Challenge:
Recast every line of the entries below as a numbered list, skipping any blank lines and leaving the pictures out of your answer.

Stored dataset items
::::::

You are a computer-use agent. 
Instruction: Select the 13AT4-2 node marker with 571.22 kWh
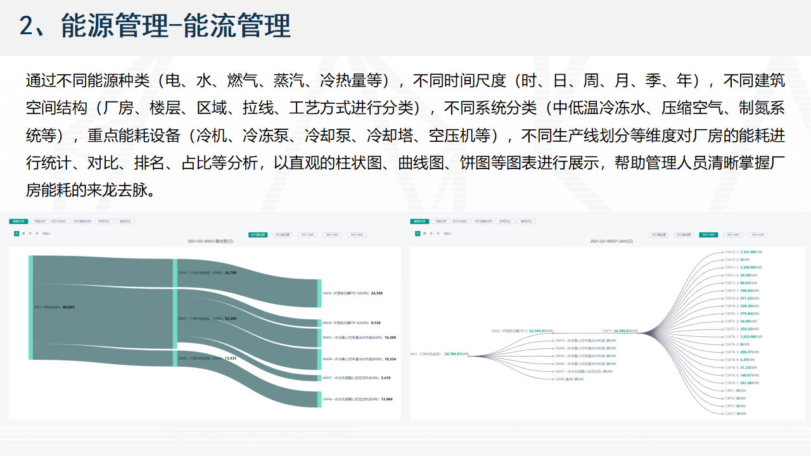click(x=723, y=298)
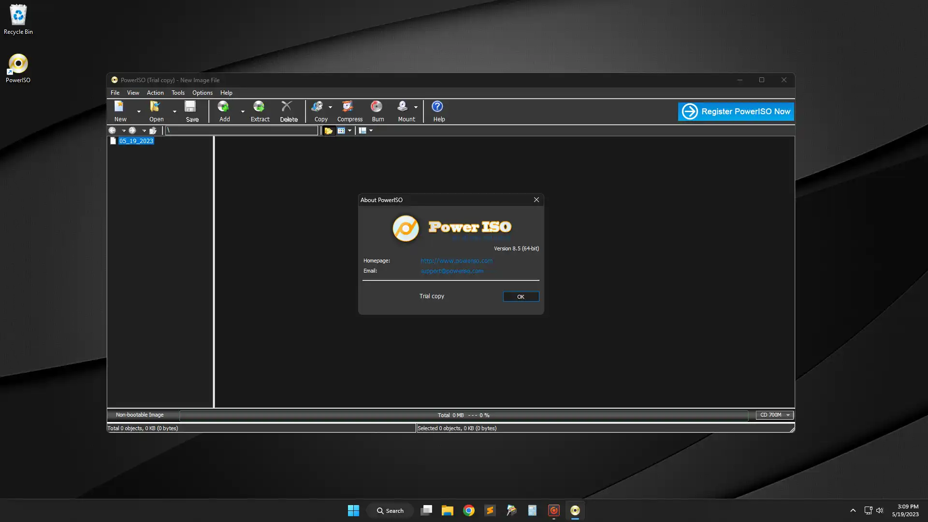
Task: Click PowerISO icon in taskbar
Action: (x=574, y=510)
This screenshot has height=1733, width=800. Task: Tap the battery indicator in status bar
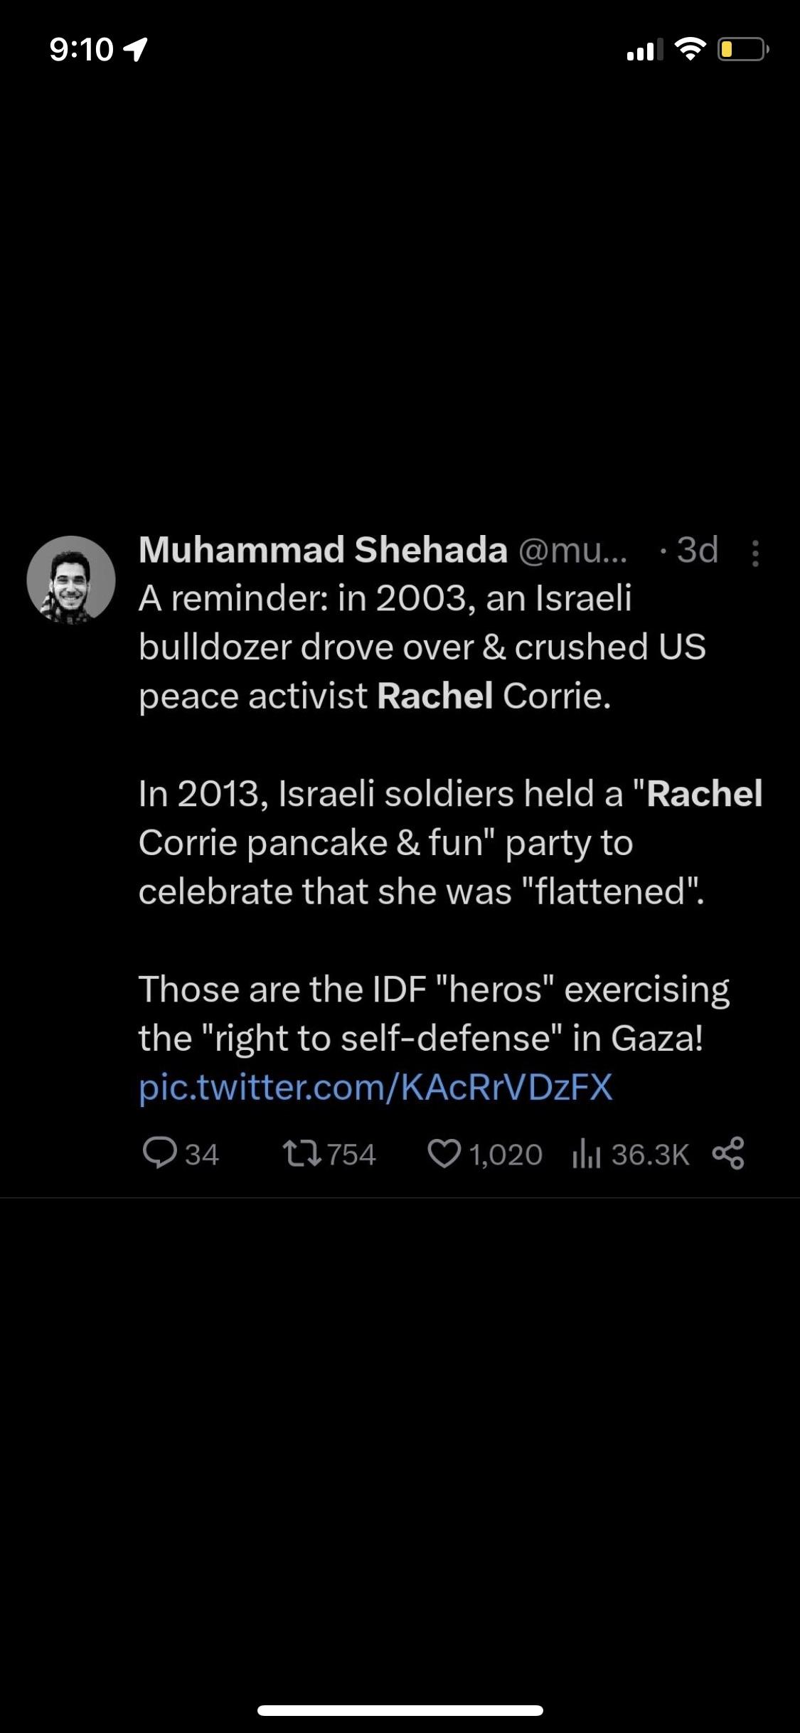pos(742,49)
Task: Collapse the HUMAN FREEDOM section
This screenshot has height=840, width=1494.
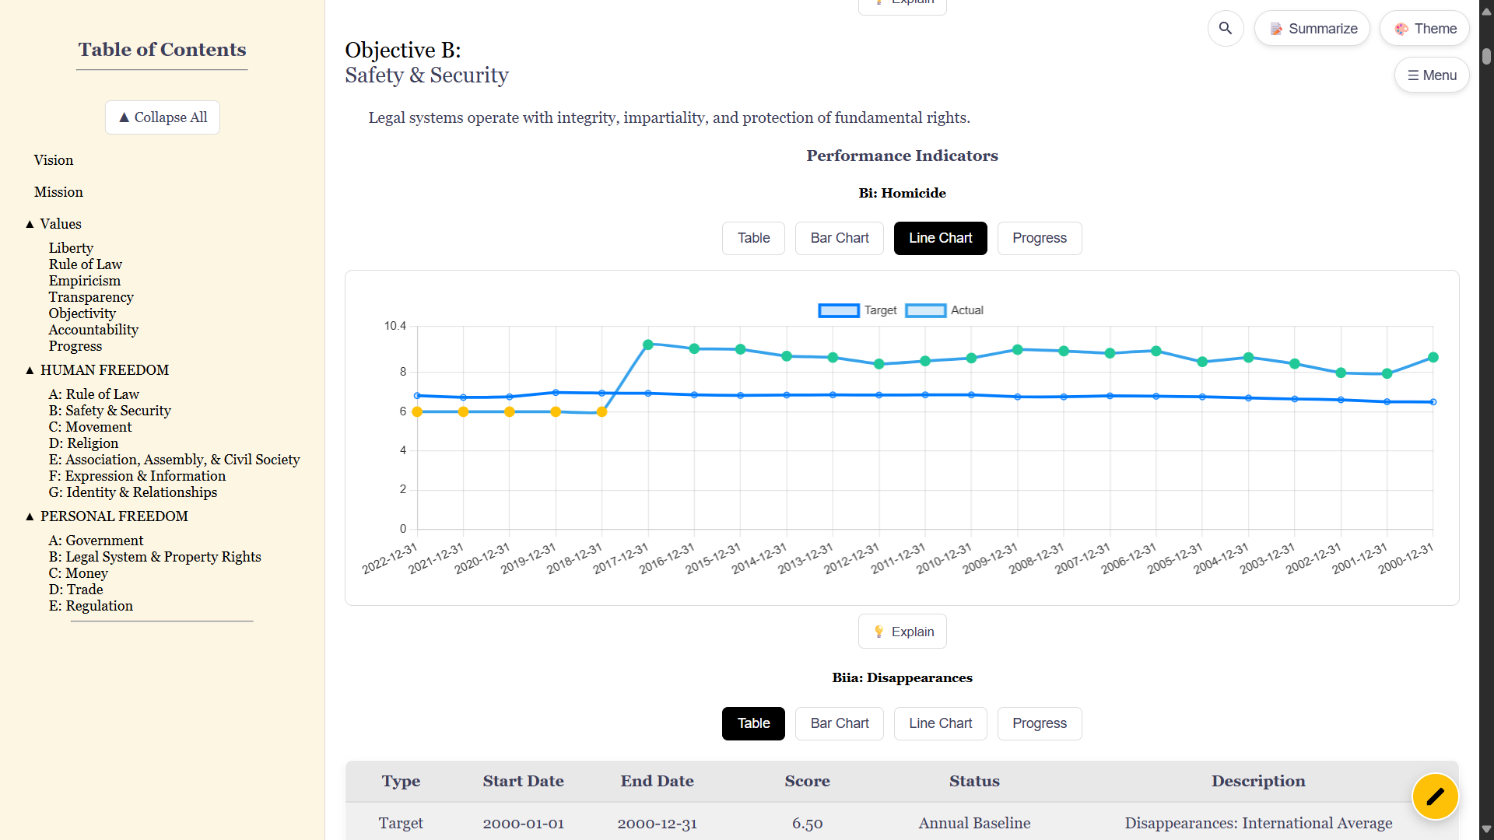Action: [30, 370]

::::::

Expected answer:
1. You are a computer-use agent. 
2. Instruction: Select the 13AT4-2 node marker with 571.22 kWh
3. click(x=723, y=298)
4. Task: Click PowerISO icon in taskbar
5. Action: (x=574, y=510)
6. This screenshot has height=1733, width=800. Task: Tap the battery indicator in status bar
7. pos(742,49)
8. Task: Collapse the HUMAN FREEDOM section
9. This screenshot has height=840, width=1494.
10. Action: [30, 370]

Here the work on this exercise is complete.